Ganz bewusst kämpft er gegen den Konsens des paktierten Vergessens an, der Spanien während der Transicion, der Zeit des Übergangs nach 1975, prägte. Es waren nicht zuletzt die Sozialisten rund um Felipe Gonzalez, die postulierten, zur Modernisierung des Landes müsse die Vergangenheit abgehakt werden.
"Die Leichen werden an Land gespült"
Der 1949 in der Nähe von Valencia geborene Chirbes ist da ganz anderer Meinung: "Das Vergangene lässt sich nicht so einfach auslöschen, irgendwann werden die Leichen wieder an Land gespült."
Chirbes literarische Taktik ist subtil. Er droht nicht mit dem besserwisserischen Zeigefinger des Intellektuellen, sondern erzählt unspektakuläre Alltags- und Familiengeschichten, die sich allmählich zu einem makrosozialen Panorama zusammensetzen. Das Mosaik wird immer kompletter, umfasst bald alle Teile der Gesellschaft.
Anstoß am Hedonismus
Im "Fall von Madrid" etwa kommen die Profiteure des Franco-Regimes ebenso zu Wort wie die Gegner und auch nur die einfachen Mitläufer.

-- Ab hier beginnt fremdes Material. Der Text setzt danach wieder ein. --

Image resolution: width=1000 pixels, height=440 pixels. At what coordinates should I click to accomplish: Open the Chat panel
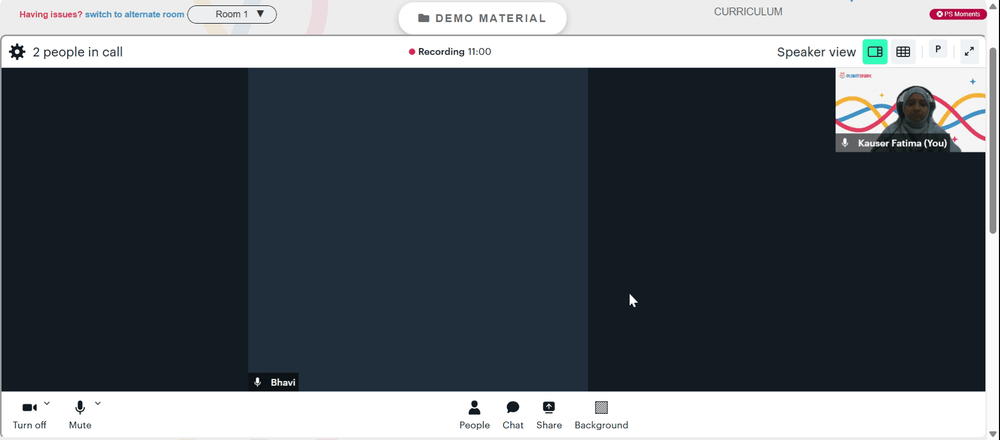click(513, 415)
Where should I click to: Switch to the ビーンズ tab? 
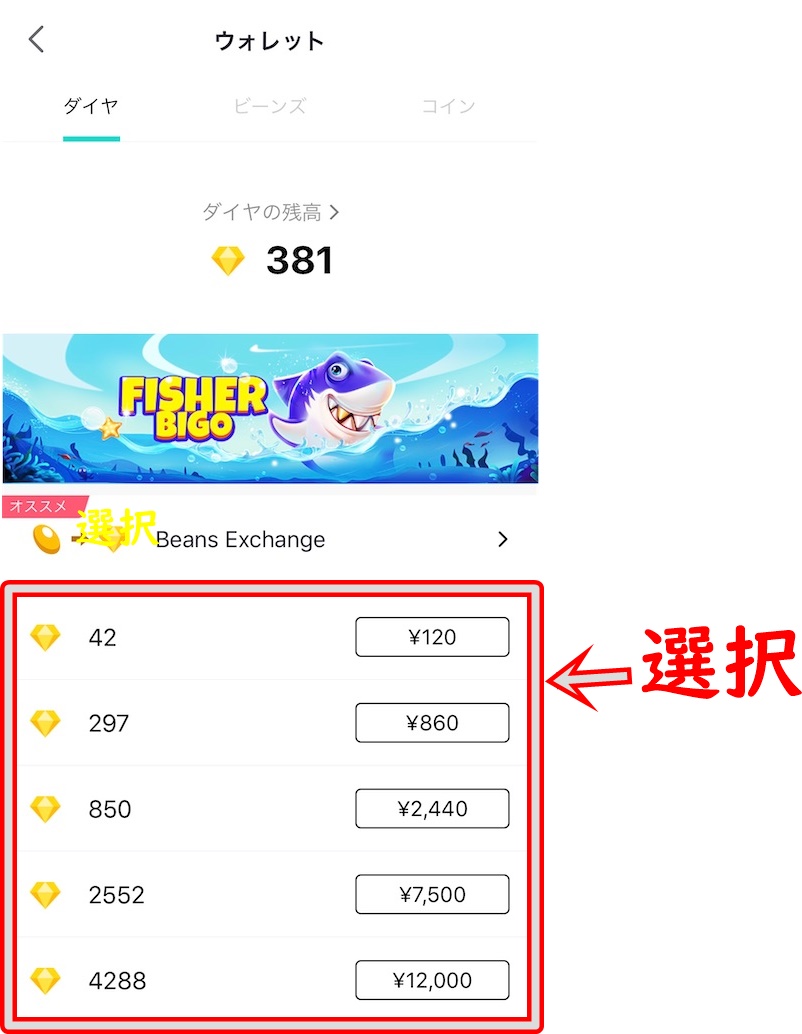[x=270, y=106]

Immer wieder nimmt Chirbes Anstoß am Hedonismus, den Spanien ab dem Zeitalter der Transicion entwickelt hat. Dieses hedonistische Gefühl geht für ihn mit einer Form von Sprachlosigkeit einher. "Krematorium" ist in diesem Sinne auch die konsequente Fortsetzung seines Werks in der Suche nach Identität im zeitgenössischen Spanien.